Though many street children are initially very suspicious of adults, the church volunteers try to consistently spend time with the children in order to slowly build bonds of trust. The church team plays with the children, cares for their wounds, provides food, and most importantly shares about the meaning, hope and love found in Jesus Christ. The children are invited to attend the Thursday Club for further care and fellowship.
Most street children have been driven from their homes by poverty, abuse or neglect growing up knowing little about love, kindness, justice or security. They have been robbed of their childhood and live trapped in a cycle of physical and emotional abandonment spelled out in such words as worthless, homeless, and unwanted outcasts. 300,000 of these children call “home” the streets of Kenya. “Street children” are defined as those who live or spend a significant amount of time on the streets to fend for themselves or their families. Local citizens, law enforcement officials, and even the children themselves will describe these children using a myriad of explicative statements all reflecting their lack of respect, value, and dignity in society.
The children’s street life usually denies them the pleasures of youth and the majority of our children have left home due to severe physical abuse, parental neglect, sexual abuse, and poverty. They come from hopelessly overcrowded homes with a single room, dirt floor, and little food. Some will have been abandoned or forced to leave home because their families just have too many mouths to feed. For their own protection, the children usually seek safety and a place where they can be left alone-at the city dump or a filthy alley strewn with the scraps and leftovers of a nearby market.
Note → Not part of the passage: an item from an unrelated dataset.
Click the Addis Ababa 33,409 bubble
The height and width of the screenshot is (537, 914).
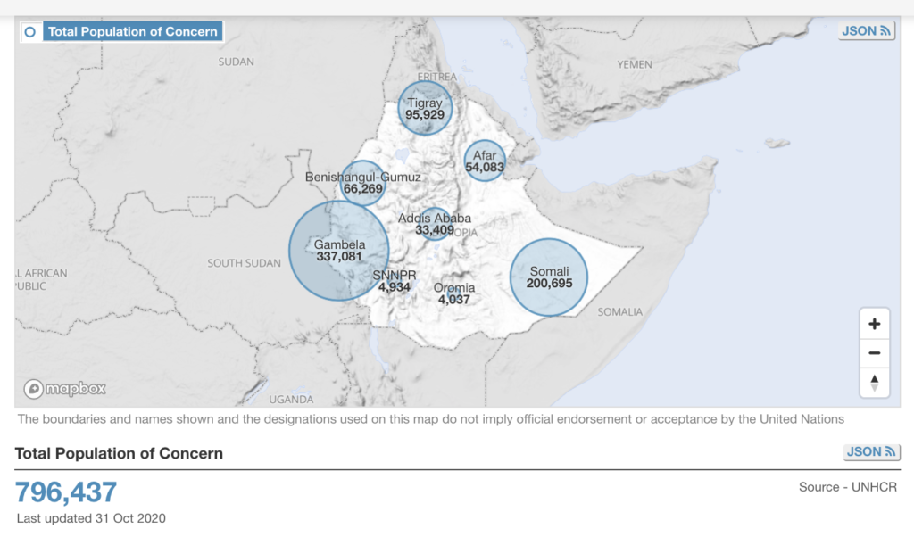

Here they can avoid the police and “mob-justice squads” who pursue the children as if they were criminals.
When driven to live on the streets, the fragile bonds that link the children to society become disconnected and attachments with their immediate families and communities are shattered. Seeking a sense of identity, support, love, and protection, street children typically join gangs as it provides some form of security, however questionable, compared with the insecurity and violence of their homes. While gangs serve to help these children learn essential street survival skills, the irrepressible abusive and violence-filled environment contributes greatly to social alienation and a general sense of hopelessness they experience. Most of the children are drug-addicted. They invariably inhale fumes from "glue-bottles" suspended permanently around their necks or kept by their wrists hidden with long sleeve shirts. The short-lived "highs" alleviate the pain of being trapped in a daily cycle of physical and emotional abandonment spelled out in such words as worthless, homeless, and unwanted outcasts.
In light of these high-risk situations, we have witnessed a remarkable degree of resiliency demonstrated by the children to face situations that would prove too daunting for most adults. Though many street children take on a “survival mentality” and only the hardened survive, we have seen hearts softened and lives completely transformed through the work of Maridhiano Ministries and the powerful message of the Gospel.